▶ _Fragmento seleccionado_:
──────────

Su propio afán
Enrique García-Máiquez
Ramón Castro Thomas
Su propio afán
Cuando uno es jurado de un premio de poesía, en mi caso del Adonáis, siente mucha felicidad por los libros premiados que se publicarán, pero pena por los que no saldrán, al menos por ahora, y que también lo merecían. Un cancionero precioso del jovencísimo José Manuel López Cascales se ha quedado a las puertas. Terminaba con estos versos: “Tirad los que no os gusten,/ Haced lo que queráis/ Con ellos, ¡os los doy!;/ Pero, cuando en los labios/ Os quemen mis palabras,/ Sabed, ¡que todos sepan!,/ Que van tan solo a ella”. Entonces me recordaron a la recia dedicatoria de Ezra Pound: “Junté estas palabras para cuatro personas,/ tal vez algunas otras podrían escucharlas./ ¡Oh, mundo, yo lo siento por ti,/ porque tú no conoces a esas cuatro personas!”.
No imaginé que una semana después iba a recordar estos poemas todavía con mayor sentimiento. Se nos ha muerto Ramón Castro, médico, músico, amigo, columnista; y yo, en su funeral, pensaba justo eso. ¡Qué pena que no le hubiesen conocido más personas!
Lo pensaba, todo hay que decirlo, en una Iglesia Mayor llena hasta la bandera. No estoy hablando de un ermitaño. Pero era ver tantísimos amigos y conocidos suyos y en el bien que nos ha hecho a todos, uno a uno, y lamentar su falta. Sus cuatro hijos escribieron unas palabras de fuego, que me quemaban, aunque iban tan sólo a él; e insistían en lo mismo. En la suerte enorme que ha sido tenerle como padre. La imagino.

──────────

▶ _Datos registrados_:
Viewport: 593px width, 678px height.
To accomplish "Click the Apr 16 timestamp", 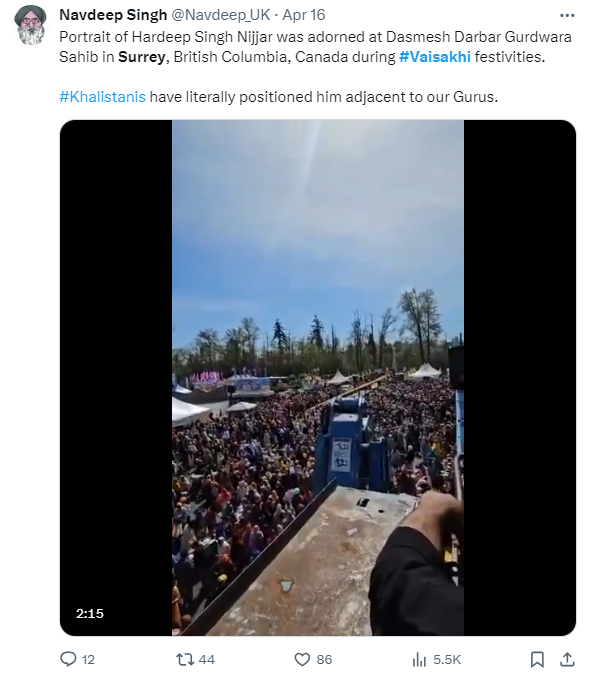I will [x=304, y=15].
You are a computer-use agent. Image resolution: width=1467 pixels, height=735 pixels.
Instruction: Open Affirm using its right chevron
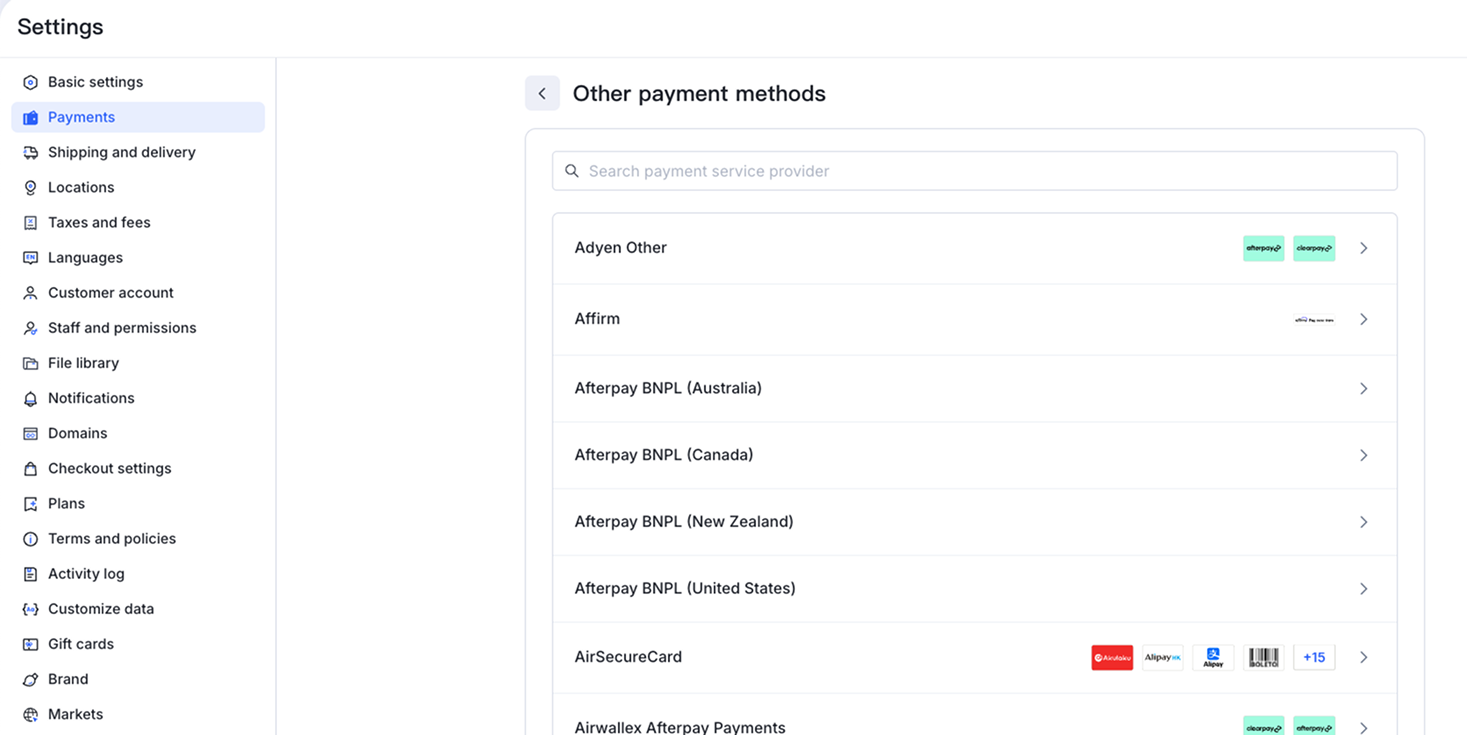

──────────

▶ _Tus tareas_:
A. Enumera las facetas que el fragmento sobre Ramón Castro le atribuye al anunciar su muerte.
B. Escribe la continuación del fragmento sobre Ramón Castro a partir de su última oración.
Las líneas de datos proceden de una fuente distinta.

▶ _Respuestas escritas_:
A. Médico, músico, amigo y columnista.

B.
Quizá estaba sugestionado porque estoy leyendo el diario de un hombre bueno que no terminó de conectar con la gente del Opus Dei que conoció en su vida literaria. Cosas que pasan porque no somos billetes de 50 euros que a todo el mundo gustan, pero no se me va de la cabeza que otro gallo hubiese cantado si se hubiese cruzado con Ramón, siempre atento, siempre alegre, siempre piadoso. Incluso siendo médico y con la enfermedad que tenía, cuya gravedad –claro– no se le escapaba, se ha preocupado hasta el último momento más de las cosas de los otros (¡de las mías!). Nuestro amigo Juan Sancha tenía que recordarnos por detrás que estaba muy mal, porque si uno charlaba con él no lo parecía. Su alegría salía de su vida interior, no de su salud.
Yo siento pena de los que no han conocido a Ramón, y quisiera que, como en los versos de Pound y de López Cascales, algo de su luz se colase por las entrelíneas de este artículo y por las del recuerdo vivo de los que sí tuvimos esa suerte.